■ Quelltext
"""

URI: 
       # taz.de -- Abschaffung des EU-Lieferkettengesetzes: Merz droht in Brüssel mit der Kettensäge
       
       > Der neue Kanzler will das EU-Lieferkettengesetz abschaffen, dabei läuft
       > die Gesetzgebung noch. Grüne sehen einen Affront gegen die EU-Kommission.
       
   IMG Bild: Friedrich Merz sorgt gleich bei seinem ersten Brüssel-Besuch für Ärger
       
       Brüssel taz | Es war sein erster Auftritt in der EU-Kommission in Brüssel,
       und gleich gab es Ärger: Bundeskanzler Friedrich Merz (CDU) will nach dem
       deutschen auch das europäische Lieferkettengesetz abschaffen. „Wir werden
       in Deutschland das nationale Gesetz aufheben, und ich erwarte auch von der
       EU, dass sie diesen Schritt nachvollzieht und diese Richtlinie aufhebt“,
       sagte Merz in der Brüsseler Behörde.
       
       Nicht nur der Befehlston war ungewöhnlich. Es ist auch unüblich, dass sich
       ein Regierungschef [1][in die laufende EU-Gesetzgebung einmischt].
       
       Kommissionspräsidentin Ursula von der Leyen (ebenfalls CDU) hat die
       europäische Lieferketten-Richtlinie (CSDDD) gerade erst gelockert und
       aufgeschoben. Sie soll nun erst ab 2028 gelten, die
       Nachhaltigkeitsberichterstattung wird aufgeweicht.
       
       Merz reicht dies nicht. Er will nicht nur [2][die Sozial- und
       Umweltstandards kippen, die im CSDDD verankert sind], sondern gleich das
       ganze Gesetz. Und das sei erst der Anfang, so Merz: Die „viel zu groß
       gewordene europäische Regulierung“ müsse gekappt werden, sagte er in
       Brüssel.
       
       ## Aus dem EU-Parlament kommt Kritik
       
       Von der Leyen hörte sich Merz’ Forderungen an, ohne mit der Wimper zu
       zucken. Auf Druck der Christdemokraten im Europaparlament hat sie bereits
       so genannte Omnibus-Reformen zum Bürokratieabbau gestartet; die
       Entschlackung der Lieferketten-Richtlinie ist ein Teil davon.
       
       Dazu sind auch bereits Beratungen im Europaparlament und im Rat angelaufen.
       Merz’ Vorstoß kommt deshalb zur Unzeit.

"""

■ Ihre Aufgaben
(a) Ab welchem Jahr soll die europäische Lieferketten-Richtlinie laut dem Artikel nun gelten?
(b) Kopieren Sie aus dem Artikel wortgetreu den Abschnitt, der mit „IMG Bild: Friedrich“ beginnt und bis einschließlich „laufende EU-Gesetzgebung einmischt].“ reicht.
Die anschließenden Zeilen sind eigenständiges Material und gehören nicht zum Artikel.

■ Gesammeltes Material
"""

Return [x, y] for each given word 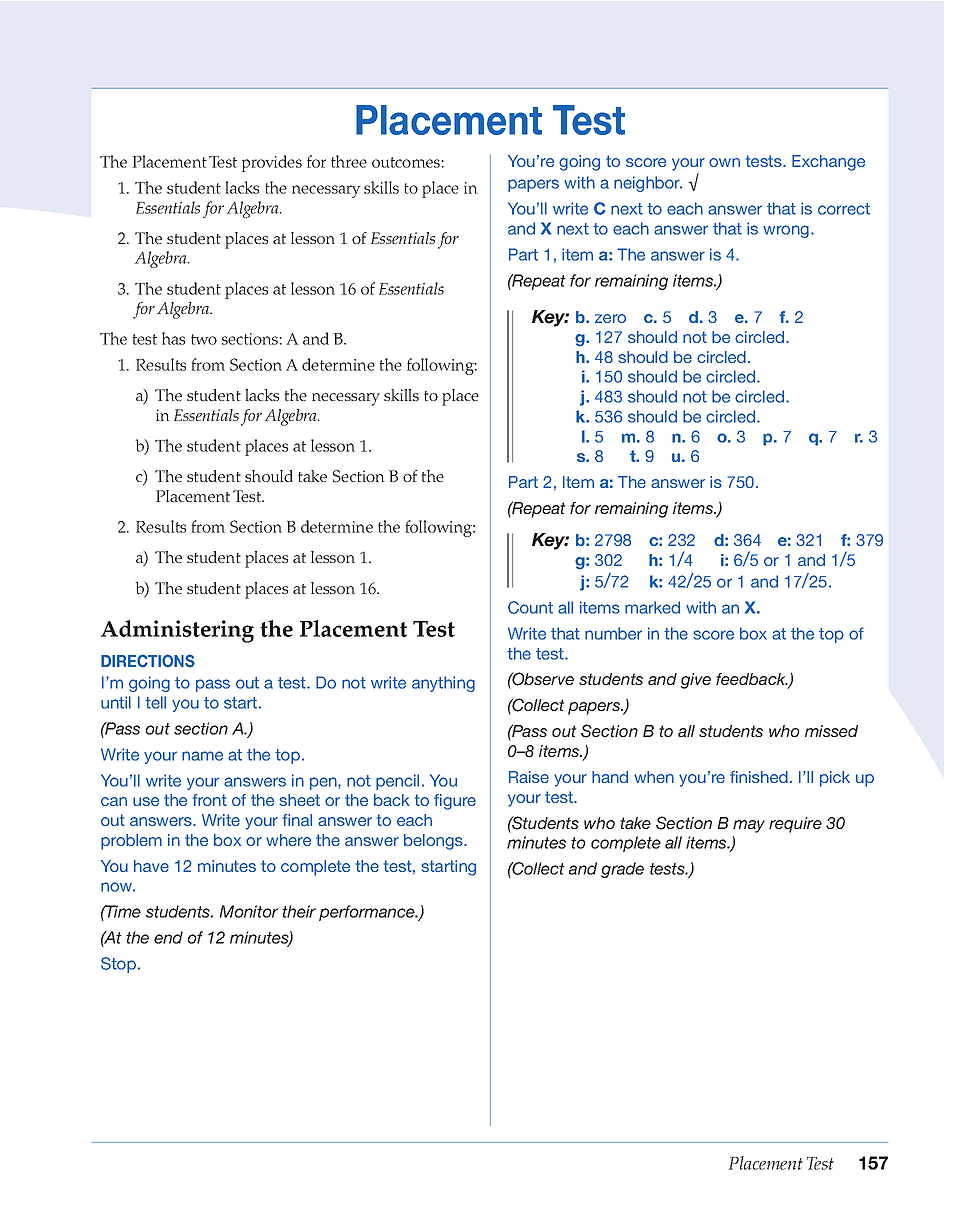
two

"""

■ Antworten
(a) Ab 2028.

(b)
IMG Bild: Friedrich Merz sorgt gleich bei seinem ersten Brüssel-Besuch für Ärger
       
       Brüssel taz | Es war sein erster Auftritt in der EU-Kommission in Brüssel,
       und gleich gab es Ärger: Bundeskanzler Friedrich Merz (CDU) will nach dem
       deutschen auch das europäische Lieferkettengesetz abschaffen. „Wir werden
       in Deutschland das nationale Gesetz aufheben, und ich erwarte auch von der
       EU, dass sie diesen Schritt nachvollzieht und diese Richtlinie aufhebt“,
       sagte Merz in der Brüsseler Behörde.
       
       Nicht nur der Befehlston war ungewöhnlich. Es ist auch unüblich, dass sich
       ein Regierungschef [1][in die laufende EU-Gesetzgebung einmischt].